Cumhurbaşkanı Yardımcısı Fuat Oktay ve Çevre, Şehircilik ve İklim Değişikliği Bakanı Murat Kurum da katılamadıkları zirvenin açılışına görüntülü mesaj gönderdi.
Cumhurbaşkanı Yardımcısı Fuat Oktay video mesajında, küresel ısınmanın ve buna bağlı olarak ortaya çıkan iklim değişikliği fenomeninin insanlık tarihindeki en ciddi meydan okumalarının başında geldiğini söyleyerek, “Dünyanın dört bir yanında küresel iklim değişikliği kaynaklı salgınlar, afetler, krizler -maalesef- her geçen gün etkisini arttırıyor. Bugün yaşanan sıkıntının ana kaynağı olan sera gazı emisyonunda tarihsel bir sorumluluğumuz bulunmasa da, bu olumsuzluklardan etkilenen ülkelerden biri olarak dünyamızın ortak geleceğine dair sorumluluk taşıyor olmanın bilinci ile gerekli tüm adımları atıyoruz.
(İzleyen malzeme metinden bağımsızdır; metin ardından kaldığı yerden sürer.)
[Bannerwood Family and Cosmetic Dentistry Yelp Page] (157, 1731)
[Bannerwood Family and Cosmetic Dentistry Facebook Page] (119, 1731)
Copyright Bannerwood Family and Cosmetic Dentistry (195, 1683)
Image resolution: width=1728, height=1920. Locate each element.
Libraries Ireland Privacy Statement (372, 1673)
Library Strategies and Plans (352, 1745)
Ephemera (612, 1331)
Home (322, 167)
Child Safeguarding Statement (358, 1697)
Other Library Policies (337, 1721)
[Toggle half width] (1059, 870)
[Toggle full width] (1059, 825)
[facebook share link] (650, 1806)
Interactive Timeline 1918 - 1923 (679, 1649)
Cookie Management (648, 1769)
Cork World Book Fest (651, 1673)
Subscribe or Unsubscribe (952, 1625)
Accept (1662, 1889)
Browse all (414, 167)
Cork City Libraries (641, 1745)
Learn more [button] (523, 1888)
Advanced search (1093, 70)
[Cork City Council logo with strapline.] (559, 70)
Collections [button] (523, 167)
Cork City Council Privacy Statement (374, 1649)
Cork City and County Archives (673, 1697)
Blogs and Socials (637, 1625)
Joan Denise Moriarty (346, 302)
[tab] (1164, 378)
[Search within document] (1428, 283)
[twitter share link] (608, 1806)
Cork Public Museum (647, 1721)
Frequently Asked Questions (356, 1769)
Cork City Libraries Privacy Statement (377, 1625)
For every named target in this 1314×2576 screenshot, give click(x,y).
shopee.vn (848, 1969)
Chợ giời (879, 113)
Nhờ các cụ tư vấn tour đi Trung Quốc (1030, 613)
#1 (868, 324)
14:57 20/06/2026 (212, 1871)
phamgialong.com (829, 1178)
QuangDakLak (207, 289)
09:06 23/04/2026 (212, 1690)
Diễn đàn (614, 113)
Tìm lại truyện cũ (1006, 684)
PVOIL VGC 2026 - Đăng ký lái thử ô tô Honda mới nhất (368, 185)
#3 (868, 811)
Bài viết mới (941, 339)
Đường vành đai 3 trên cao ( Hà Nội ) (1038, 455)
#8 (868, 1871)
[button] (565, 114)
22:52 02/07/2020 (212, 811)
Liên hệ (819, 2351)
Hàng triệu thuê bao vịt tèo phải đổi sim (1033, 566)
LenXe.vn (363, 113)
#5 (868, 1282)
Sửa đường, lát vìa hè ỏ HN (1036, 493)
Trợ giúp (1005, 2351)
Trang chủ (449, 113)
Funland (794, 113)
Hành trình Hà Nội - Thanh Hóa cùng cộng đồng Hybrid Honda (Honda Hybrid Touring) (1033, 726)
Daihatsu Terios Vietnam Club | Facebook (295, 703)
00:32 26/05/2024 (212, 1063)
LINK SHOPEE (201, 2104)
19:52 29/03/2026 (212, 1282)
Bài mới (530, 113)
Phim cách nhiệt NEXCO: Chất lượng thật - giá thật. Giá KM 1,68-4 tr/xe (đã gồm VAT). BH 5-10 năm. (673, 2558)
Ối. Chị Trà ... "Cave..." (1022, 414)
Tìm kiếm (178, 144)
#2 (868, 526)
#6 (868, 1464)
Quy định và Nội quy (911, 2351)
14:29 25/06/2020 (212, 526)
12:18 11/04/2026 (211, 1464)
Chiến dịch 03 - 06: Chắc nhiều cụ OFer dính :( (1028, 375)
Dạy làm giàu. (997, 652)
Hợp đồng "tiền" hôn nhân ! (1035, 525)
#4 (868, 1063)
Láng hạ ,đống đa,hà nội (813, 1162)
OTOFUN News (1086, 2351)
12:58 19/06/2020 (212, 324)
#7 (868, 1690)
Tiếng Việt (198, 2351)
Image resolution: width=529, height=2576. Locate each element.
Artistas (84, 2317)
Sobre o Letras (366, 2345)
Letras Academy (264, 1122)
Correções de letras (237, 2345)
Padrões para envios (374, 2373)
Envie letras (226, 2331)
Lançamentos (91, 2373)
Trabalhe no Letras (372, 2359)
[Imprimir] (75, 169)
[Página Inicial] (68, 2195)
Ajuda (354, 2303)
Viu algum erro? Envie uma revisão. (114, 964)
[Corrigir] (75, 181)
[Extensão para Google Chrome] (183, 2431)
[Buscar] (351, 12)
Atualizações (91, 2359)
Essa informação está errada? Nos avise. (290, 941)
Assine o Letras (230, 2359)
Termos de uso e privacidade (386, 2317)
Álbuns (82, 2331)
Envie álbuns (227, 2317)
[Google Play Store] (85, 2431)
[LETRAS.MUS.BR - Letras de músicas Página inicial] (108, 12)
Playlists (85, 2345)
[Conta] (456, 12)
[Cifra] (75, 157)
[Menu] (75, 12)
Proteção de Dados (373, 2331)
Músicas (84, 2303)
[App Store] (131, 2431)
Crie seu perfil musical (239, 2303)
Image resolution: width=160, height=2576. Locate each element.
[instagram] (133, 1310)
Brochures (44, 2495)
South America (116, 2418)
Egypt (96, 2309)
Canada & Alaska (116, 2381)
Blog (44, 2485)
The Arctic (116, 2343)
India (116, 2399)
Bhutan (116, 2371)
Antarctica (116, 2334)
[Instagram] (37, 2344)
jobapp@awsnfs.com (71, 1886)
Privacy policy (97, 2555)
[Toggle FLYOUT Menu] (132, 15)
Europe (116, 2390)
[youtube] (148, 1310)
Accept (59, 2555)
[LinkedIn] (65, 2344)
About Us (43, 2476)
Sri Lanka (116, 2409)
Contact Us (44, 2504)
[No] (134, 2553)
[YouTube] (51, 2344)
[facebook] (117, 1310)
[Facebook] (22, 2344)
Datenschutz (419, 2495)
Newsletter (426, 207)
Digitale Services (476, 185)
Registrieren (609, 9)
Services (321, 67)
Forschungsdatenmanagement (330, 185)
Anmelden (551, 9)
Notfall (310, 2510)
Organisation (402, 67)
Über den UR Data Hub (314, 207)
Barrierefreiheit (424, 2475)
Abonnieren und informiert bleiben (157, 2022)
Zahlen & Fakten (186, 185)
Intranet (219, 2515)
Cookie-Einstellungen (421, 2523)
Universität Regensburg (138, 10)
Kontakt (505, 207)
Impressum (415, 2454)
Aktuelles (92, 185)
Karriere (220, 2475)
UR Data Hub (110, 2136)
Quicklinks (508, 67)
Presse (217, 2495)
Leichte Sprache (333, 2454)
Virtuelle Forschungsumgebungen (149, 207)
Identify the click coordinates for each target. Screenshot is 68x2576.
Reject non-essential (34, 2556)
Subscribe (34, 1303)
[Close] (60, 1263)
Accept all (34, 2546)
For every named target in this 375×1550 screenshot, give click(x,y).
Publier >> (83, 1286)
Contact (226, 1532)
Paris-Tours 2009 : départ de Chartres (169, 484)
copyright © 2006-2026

Geleneksel enerji kaynaklarının kullanımını azaltıyor, bölgemizde bizi öncü bir konuma getirecek derecede yenilenebilir ve temiz enerji kaynaklarını yaygınlaştırarak enerji verimliliğini arttırıyoruz” dedi.
OECD Çevre Bakanları toplantısı nedeniyle zirveye katılamayan Çevre, Şehircilik ve İklim Değişikliği Bakanı Kurum ise, mesajında iklim değişikliğinin Türkiye’de son yıllarda giderek etkisini artırdığına vurgu yaparak, İklim Şurası’nın ardından ekonomi ve iklim özelinde öne çıkan ve özel sektörün dikkatle beklediği 7 önemli başlığı şu şekilde açıkladı:
“Birincisi 2053 net sıfır emisyon hedefi için ihtiyacımız olan ‘Ulusal Yeşil Finans Stratejisini’ inşallah 2023 yılının sonuna kadar tamamlayacağız. İkincisi kamu, özel sektör ve akademisyenlerimizden müteşekkil İklim-Finansman Çalışma Grubu’nu 2022 yılının ilk yarısı bitmeden kuracağız. Üçüncüsü ise ‘İklim-Finans Çalışma Grubu’muz sektörlerimizin ihtiyaç duyacağı finansman ve teşviklere ilişkin kriterleri belirleyecek ve özel bir rehber hazırlayacak. Dördüncüsü ise yeşil kredi, yeşil fon, yeşil finansal kiralamaya dair uluslararası standartlarda uyumlu altyapıyı da inşallah 2024 yılı başına kadar kurmuş olacağız. Beşincisi ise değerli misafirler yeşil ve sürdürülebilir yatırımların finansmanını en yüksek seviyeye çıkarmak istiyoruz. Bunun için de yeşil tahvil, kira sertifikası ve diğer sermaye araçları piyasalarını ulusal çapta geliştireceğiz. Altıncısı iklim değişikliğinin etkilerine karşı kırılgan sektörlerimizi koruyacağız. Potansiyel tüm riskleri bu çerçevede belirleyeceğiz ve buna göre hareket edeceğiz. Ve yedinci olarak da Avrupa Yeşil Mutabakatı'na, ki baktığınızda ticaretimizin şu an yüzde 50’den fazlasını Avrupa Birliği ülkelerine yapıyoruz. Dolayısıyla bu mutabakata güçlü bir uyum sağlamak için Ulusal Emisyon Ticaret Sistemini kuracağız. Karbon fiyatlama mekanizmasından elde edilecek gelirle de sanayicimizin temiz üretimlerini destekleyeceğiz.”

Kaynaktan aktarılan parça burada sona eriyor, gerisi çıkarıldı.